Friday, November 16, 2018

Courts Still Needed to Curb Political Gerrymanders

      Chief Justice John G. Roberts Jr. made clear in two partisan gerrymandering cases earlier this year his plan to keep the Supreme Court out of that political thicket by disposing of the cases without settling the issues presented. Now comes another judicial intervention skeptic, the Washington Post columnist Charles Lane, to claim in a post-election column that successful anti-gerrymandering ballot measures in five states prove that federal courts are not needed to cure the acknowledged political problem.
      Redistricting reform advocates gained significant ground, to be sure, with ballot measures approved on Nov. 6 in Colorado, Michigan, Missouri, and Utah and a measure approved by Ohio voters earlier in the year, all aimed at reducing the partisan excesses of congressional and legislative districting.
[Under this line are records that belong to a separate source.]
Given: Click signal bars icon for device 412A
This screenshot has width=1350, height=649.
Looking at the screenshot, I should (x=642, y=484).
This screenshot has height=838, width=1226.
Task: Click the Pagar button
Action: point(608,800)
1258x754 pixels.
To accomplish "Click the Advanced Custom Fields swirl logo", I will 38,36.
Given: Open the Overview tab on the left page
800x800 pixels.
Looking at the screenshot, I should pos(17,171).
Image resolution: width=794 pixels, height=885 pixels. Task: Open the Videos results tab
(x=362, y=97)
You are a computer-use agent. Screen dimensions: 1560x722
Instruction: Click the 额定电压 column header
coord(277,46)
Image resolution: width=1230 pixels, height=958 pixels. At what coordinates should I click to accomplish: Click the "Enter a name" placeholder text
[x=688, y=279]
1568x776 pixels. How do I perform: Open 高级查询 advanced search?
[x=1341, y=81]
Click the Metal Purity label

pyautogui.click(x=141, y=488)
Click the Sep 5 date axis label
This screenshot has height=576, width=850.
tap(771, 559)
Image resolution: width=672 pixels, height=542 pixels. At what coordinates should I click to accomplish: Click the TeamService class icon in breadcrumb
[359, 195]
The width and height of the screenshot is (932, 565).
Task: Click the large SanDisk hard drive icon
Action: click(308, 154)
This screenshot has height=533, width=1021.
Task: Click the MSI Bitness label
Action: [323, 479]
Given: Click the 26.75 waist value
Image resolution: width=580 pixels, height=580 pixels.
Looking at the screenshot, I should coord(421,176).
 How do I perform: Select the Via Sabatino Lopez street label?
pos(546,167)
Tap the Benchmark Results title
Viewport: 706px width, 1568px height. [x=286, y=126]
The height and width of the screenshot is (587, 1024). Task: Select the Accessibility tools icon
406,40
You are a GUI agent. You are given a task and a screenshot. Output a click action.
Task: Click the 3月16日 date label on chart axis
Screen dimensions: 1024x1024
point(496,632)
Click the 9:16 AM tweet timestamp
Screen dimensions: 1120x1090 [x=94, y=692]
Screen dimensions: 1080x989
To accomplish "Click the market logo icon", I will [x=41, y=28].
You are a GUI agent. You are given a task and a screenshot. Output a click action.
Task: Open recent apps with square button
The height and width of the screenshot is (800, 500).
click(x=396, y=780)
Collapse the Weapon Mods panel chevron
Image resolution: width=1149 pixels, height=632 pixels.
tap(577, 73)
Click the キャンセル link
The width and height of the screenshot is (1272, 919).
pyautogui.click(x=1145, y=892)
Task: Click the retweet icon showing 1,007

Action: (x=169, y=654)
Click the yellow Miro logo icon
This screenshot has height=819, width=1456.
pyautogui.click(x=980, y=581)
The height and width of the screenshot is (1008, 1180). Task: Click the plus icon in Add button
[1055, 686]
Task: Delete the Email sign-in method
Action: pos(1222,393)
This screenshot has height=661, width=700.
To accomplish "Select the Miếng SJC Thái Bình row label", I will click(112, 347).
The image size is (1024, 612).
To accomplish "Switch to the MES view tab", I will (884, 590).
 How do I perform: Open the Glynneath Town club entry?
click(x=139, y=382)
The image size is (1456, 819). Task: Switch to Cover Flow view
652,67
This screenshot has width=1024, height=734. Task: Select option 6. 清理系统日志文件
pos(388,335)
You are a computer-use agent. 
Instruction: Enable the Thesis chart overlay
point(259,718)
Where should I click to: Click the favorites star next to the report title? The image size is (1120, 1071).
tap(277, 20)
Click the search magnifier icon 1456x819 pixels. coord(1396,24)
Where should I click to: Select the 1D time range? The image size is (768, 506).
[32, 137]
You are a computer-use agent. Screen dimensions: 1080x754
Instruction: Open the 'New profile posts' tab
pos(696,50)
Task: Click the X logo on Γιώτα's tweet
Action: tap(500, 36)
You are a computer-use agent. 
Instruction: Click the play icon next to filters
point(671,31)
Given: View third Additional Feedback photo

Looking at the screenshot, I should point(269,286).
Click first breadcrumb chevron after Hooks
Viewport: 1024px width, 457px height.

Colorado, Michigan, and Utah now join the 20 or so states with independent commissions empowered to draw or propose legislative or congressional districts or both.
      To be clear, however, the Wisconsin political gerrymander that Roberts helped preserve for the time being in Gill v. Whitford is still alive and well, according to a report in the Madison-based weekly Isthmus. Along with electing a Democratic governor, Democrats won a majority of the votes in state legislative races, but Republicans maintained a 63-36 edge in the legislature's lower chamber thanks to the politically skewed maps they drew nearly a decade ago. A three-judge federal court had ordered the maps redrawn, but Roberts concocted a technical legal issue in the Supreme Court proceedings to set aside the decision and leave the misdrawn districts in effect for one more election cycle.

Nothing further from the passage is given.